• **Provided data**:
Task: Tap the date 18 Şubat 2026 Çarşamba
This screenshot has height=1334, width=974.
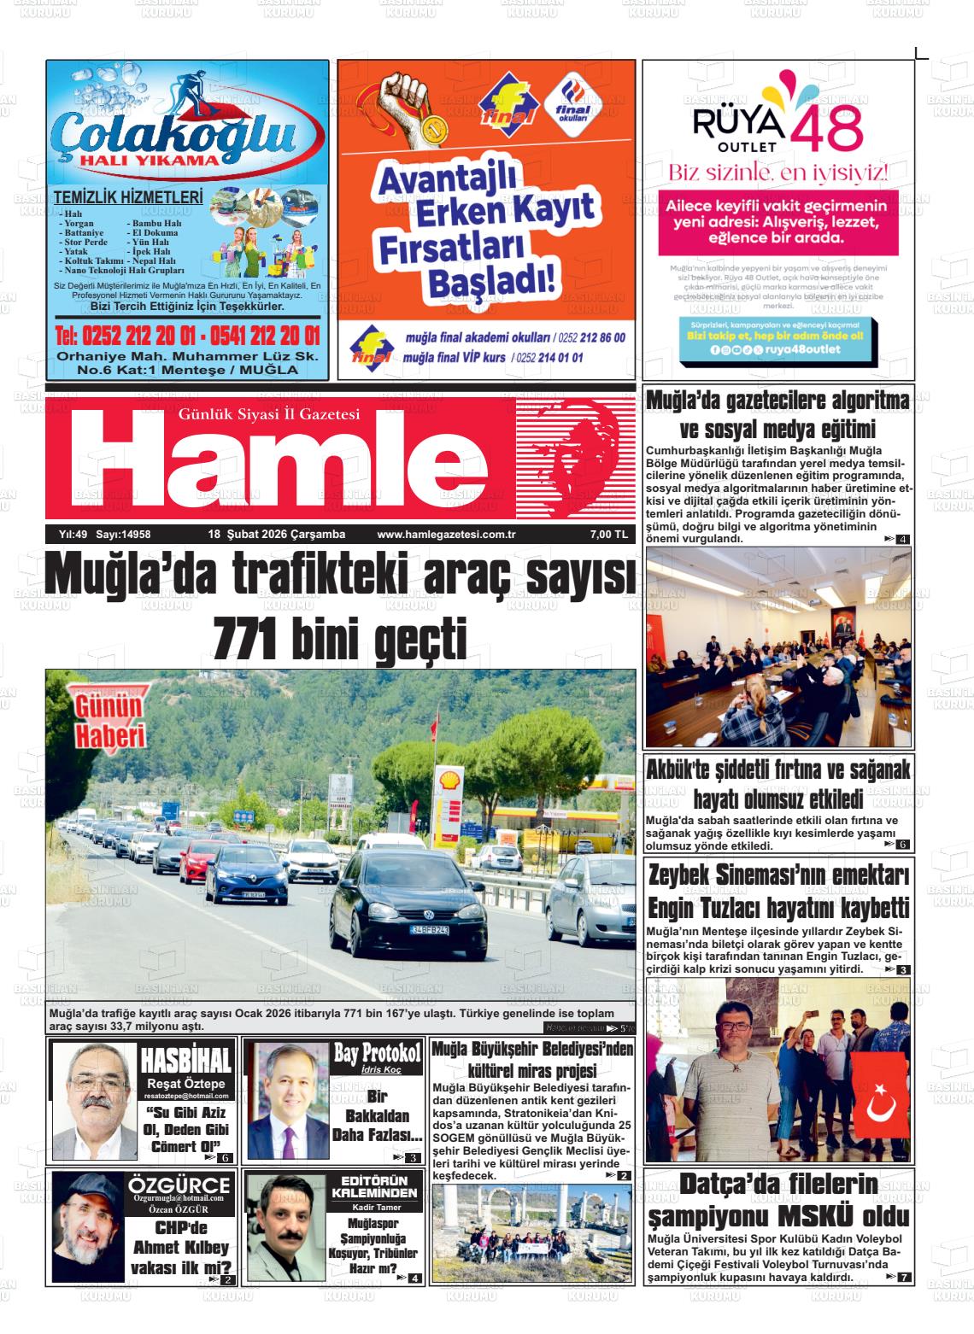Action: [x=277, y=535]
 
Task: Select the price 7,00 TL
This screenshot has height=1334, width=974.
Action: [x=608, y=535]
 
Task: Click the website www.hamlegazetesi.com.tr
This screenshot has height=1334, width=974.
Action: [x=440, y=535]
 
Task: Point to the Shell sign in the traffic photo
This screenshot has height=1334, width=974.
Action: [x=448, y=778]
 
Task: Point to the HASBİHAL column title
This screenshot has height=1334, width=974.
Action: [x=185, y=1061]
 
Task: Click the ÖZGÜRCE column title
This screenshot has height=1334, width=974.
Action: [x=179, y=1185]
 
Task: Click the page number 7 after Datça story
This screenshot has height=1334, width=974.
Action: [x=904, y=1277]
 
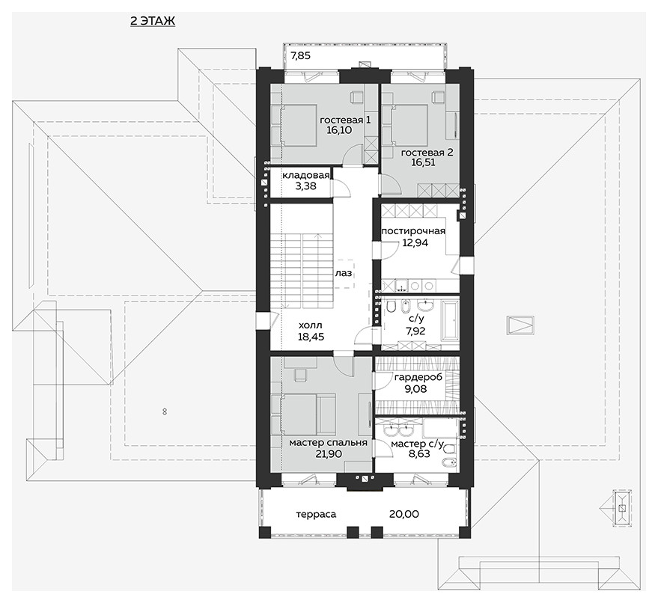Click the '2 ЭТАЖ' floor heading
coord(152,21)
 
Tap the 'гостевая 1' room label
coord(345,120)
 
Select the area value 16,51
coord(423,162)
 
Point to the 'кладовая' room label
coord(305,175)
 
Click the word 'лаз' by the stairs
coord(344,274)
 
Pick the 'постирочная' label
coord(413,231)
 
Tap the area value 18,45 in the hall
coord(311,337)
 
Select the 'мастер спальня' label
coord(328,443)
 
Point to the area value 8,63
coord(418,453)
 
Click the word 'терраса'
coord(316,515)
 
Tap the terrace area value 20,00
coord(403,514)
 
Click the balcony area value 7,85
coord(300,55)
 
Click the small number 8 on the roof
coord(165,411)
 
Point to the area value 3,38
coord(305,186)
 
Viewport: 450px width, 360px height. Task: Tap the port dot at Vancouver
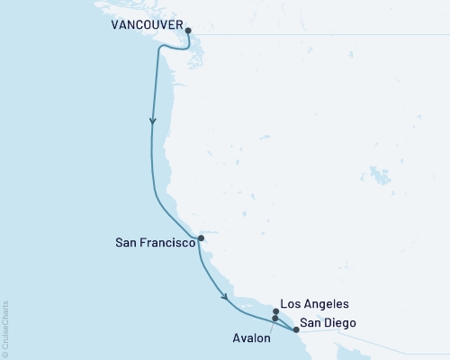pyautogui.click(x=188, y=31)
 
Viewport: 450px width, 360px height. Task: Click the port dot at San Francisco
pyautogui.click(x=201, y=238)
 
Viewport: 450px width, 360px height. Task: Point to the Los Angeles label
pyautogui.click(x=314, y=305)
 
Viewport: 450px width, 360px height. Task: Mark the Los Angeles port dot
pyautogui.click(x=275, y=312)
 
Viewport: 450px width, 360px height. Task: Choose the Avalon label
pyautogui.click(x=250, y=339)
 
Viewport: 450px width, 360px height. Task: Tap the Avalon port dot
pyautogui.click(x=274, y=319)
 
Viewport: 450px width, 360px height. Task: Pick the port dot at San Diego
pyautogui.click(x=295, y=329)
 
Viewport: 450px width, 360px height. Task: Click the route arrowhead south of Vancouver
pyautogui.click(x=153, y=122)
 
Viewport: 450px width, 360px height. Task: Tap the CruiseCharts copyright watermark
pyautogui.click(x=5, y=328)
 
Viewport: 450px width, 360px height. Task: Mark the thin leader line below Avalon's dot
pyautogui.click(x=272, y=327)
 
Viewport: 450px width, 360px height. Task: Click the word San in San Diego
pyautogui.click(x=311, y=322)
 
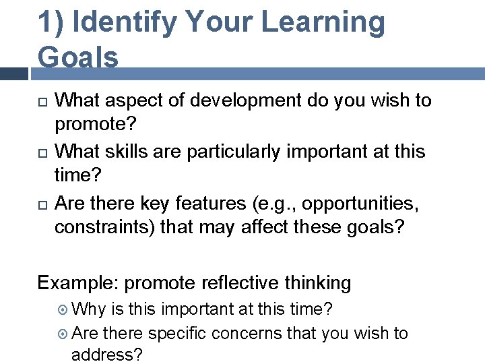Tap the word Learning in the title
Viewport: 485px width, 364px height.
tap(323, 22)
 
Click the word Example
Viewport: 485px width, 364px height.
tap(77, 282)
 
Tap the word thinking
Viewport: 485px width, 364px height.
tap(317, 282)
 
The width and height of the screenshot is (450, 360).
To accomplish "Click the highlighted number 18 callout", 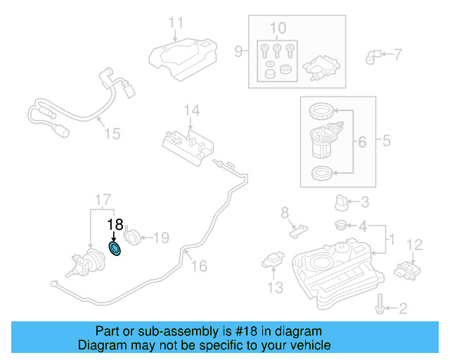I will [115, 225].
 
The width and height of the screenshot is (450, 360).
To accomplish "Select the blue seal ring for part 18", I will [115, 249].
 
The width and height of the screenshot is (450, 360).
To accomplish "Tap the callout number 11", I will [176, 22].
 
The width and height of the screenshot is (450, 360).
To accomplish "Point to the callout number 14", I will [192, 110].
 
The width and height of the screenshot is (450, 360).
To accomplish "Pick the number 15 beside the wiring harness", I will [112, 133].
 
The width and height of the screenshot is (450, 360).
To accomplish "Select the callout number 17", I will [103, 199].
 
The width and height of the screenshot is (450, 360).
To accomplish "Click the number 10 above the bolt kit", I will [278, 29].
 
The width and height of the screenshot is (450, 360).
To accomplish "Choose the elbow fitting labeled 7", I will [372, 55].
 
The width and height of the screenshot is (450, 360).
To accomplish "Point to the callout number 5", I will [386, 141].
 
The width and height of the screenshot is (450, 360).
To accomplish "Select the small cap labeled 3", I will [342, 203].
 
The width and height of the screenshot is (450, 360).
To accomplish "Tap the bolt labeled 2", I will [382, 306].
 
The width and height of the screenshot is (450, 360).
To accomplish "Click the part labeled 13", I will [272, 260].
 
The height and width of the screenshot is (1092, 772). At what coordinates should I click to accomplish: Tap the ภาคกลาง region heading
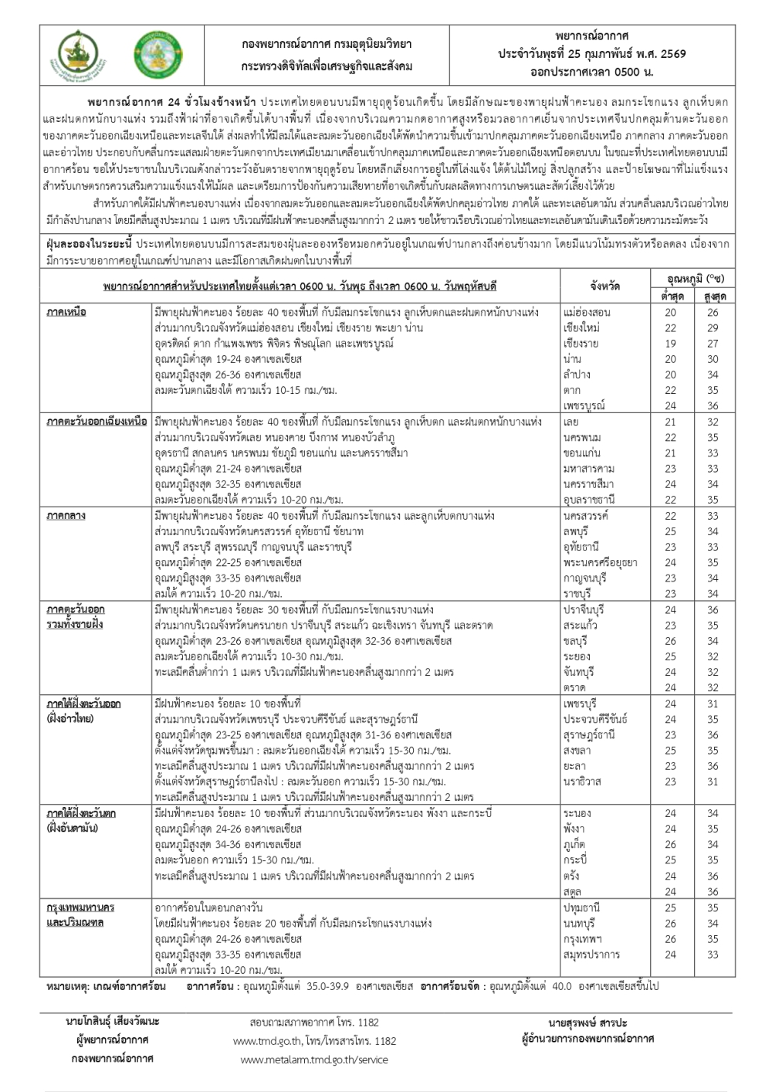(x=66, y=516)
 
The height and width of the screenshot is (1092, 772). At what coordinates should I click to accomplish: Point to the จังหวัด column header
(x=604, y=286)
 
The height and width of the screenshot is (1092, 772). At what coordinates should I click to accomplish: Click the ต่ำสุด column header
(x=670, y=295)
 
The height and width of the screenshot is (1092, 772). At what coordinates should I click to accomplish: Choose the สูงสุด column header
(x=712, y=295)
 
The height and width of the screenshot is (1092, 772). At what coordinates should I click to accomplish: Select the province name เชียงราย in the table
(x=581, y=344)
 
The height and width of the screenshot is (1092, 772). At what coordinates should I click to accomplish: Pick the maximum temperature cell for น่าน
(x=712, y=359)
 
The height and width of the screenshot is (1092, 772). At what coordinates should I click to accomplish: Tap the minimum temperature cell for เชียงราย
(x=670, y=344)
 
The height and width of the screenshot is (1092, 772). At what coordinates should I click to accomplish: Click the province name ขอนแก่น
(x=582, y=453)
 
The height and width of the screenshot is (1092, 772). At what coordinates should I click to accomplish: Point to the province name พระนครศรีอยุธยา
(x=601, y=563)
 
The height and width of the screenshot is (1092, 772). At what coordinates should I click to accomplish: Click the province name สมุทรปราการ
(x=591, y=955)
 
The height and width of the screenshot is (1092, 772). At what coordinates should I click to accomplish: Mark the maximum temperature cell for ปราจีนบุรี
(x=712, y=610)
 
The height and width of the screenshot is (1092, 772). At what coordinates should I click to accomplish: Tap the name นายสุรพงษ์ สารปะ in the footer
(x=587, y=1022)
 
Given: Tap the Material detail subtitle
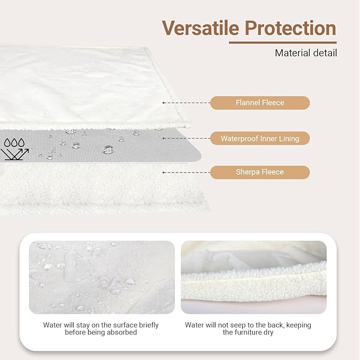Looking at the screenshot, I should coord(306,52).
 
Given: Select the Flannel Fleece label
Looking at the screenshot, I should coord(260,103).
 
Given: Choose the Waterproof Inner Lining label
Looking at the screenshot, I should coord(260,138).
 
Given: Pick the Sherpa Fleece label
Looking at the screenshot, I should coord(260,172).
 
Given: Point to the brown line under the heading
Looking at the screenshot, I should coord(283,42).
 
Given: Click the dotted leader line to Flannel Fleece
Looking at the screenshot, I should coord(186,103).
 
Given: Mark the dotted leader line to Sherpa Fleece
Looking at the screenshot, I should coord(186,172).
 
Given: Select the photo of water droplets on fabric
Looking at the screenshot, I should coord(102,277).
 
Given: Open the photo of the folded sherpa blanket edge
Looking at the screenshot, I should coord(253,277).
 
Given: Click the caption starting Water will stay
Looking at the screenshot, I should coord(101,328).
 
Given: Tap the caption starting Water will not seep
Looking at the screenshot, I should coord(248,328).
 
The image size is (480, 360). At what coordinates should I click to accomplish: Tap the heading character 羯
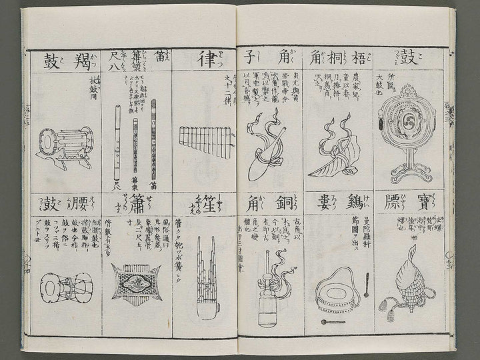(x=85, y=61)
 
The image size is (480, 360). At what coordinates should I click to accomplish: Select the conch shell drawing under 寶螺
(x=407, y=273)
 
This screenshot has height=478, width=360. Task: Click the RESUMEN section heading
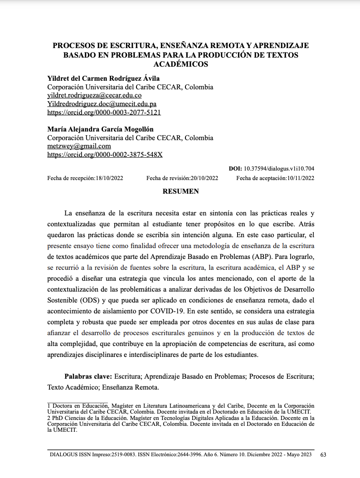pyautogui.click(x=180, y=191)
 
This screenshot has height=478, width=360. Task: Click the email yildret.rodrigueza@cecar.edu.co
pyautogui.click(x=94, y=96)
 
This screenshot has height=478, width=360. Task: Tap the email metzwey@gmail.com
pyautogui.click(x=79, y=146)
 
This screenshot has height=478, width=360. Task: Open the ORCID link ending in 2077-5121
pyautogui.click(x=104, y=112)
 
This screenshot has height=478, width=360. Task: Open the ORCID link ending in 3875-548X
pyautogui.click(x=105, y=155)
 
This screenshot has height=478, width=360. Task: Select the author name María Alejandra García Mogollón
pyautogui.click(x=101, y=129)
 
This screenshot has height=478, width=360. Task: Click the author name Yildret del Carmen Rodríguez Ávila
pyautogui.click(x=103, y=78)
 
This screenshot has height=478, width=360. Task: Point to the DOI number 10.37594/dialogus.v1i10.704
pyautogui.click(x=279, y=169)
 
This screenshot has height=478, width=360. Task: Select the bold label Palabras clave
pyautogui.click(x=88, y=376)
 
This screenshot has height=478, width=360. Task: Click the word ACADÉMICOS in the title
pyautogui.click(x=180, y=64)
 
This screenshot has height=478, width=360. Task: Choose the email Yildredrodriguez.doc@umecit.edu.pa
pyautogui.click(x=102, y=104)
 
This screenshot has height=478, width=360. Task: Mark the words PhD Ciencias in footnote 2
pyautogui.click(x=67, y=417)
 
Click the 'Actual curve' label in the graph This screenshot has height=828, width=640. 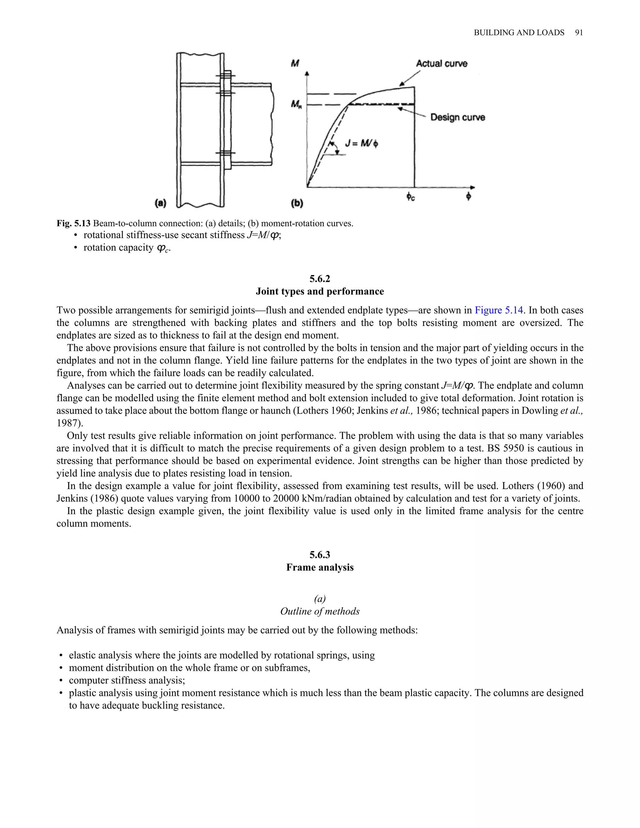coord(441,64)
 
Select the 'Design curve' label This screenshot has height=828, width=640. coord(457,117)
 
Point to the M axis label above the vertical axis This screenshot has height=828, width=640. coord(295,63)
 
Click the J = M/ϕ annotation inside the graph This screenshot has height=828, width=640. coord(361,143)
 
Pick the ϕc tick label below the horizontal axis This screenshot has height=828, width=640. coord(410,197)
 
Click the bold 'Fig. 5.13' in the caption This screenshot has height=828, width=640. coord(73,223)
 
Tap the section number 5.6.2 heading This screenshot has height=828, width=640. coord(320,279)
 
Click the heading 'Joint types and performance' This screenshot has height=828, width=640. coord(320,291)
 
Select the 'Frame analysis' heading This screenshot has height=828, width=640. coord(320,567)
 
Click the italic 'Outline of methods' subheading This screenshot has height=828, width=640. coord(320,611)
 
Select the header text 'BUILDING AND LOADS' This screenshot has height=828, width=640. coord(519,33)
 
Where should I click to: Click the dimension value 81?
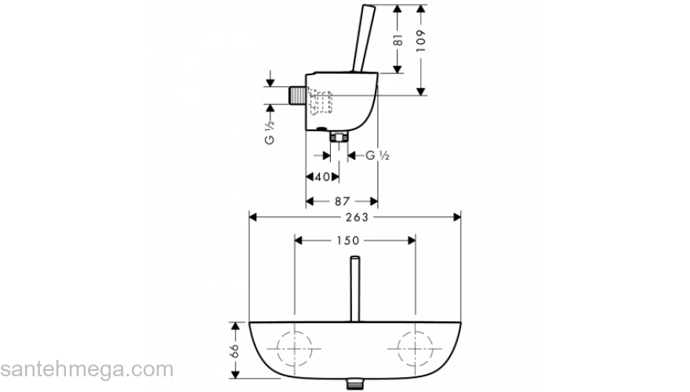click(x=398, y=39)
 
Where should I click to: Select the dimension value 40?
click(x=321, y=177)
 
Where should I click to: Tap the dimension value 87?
click(x=341, y=201)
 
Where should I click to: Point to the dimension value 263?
click(x=355, y=217)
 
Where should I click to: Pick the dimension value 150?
click(x=354, y=241)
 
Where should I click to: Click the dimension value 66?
click(x=234, y=352)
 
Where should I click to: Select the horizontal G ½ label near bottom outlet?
click(x=379, y=155)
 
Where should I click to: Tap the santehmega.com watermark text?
click(x=86, y=368)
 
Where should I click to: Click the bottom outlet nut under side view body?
click(x=339, y=139)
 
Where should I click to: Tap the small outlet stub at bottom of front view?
click(x=354, y=384)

• **Task statement**:
Copy the records above word for word, beginning with the line that contains "Viewport: 450px width, 360px height. Task: Click the route" and going on through the line that contains "tap(317, 282)". Leave the pictures out of your copy.

• **Task answer**:
Viewport: 450px width, 360px height. Task: Click the route arrowhead south of Vancouver
pyautogui.click(x=153, y=122)
 
Viewport: 450px width, 360px height. Task: Tap the CruiseCharts copyright watermark
pyautogui.click(x=5, y=328)
 
Viewport: 450px width, 360px height. Task: Mark the thin leader line below Avalon's dot
pyautogui.click(x=272, y=327)
 
Viewport: 450px width, 360px height. Task: Click the word San in San Diego
pyautogui.click(x=311, y=322)
 
Tap the word Learning in the title
Viewport: 485px width, 364px height.
tap(323, 22)
 
Click the word Example
Viewport: 485px width, 364px height.
tap(77, 282)
 
Tap the word thinking
Viewport: 485px width, 364px height.
tap(317, 282)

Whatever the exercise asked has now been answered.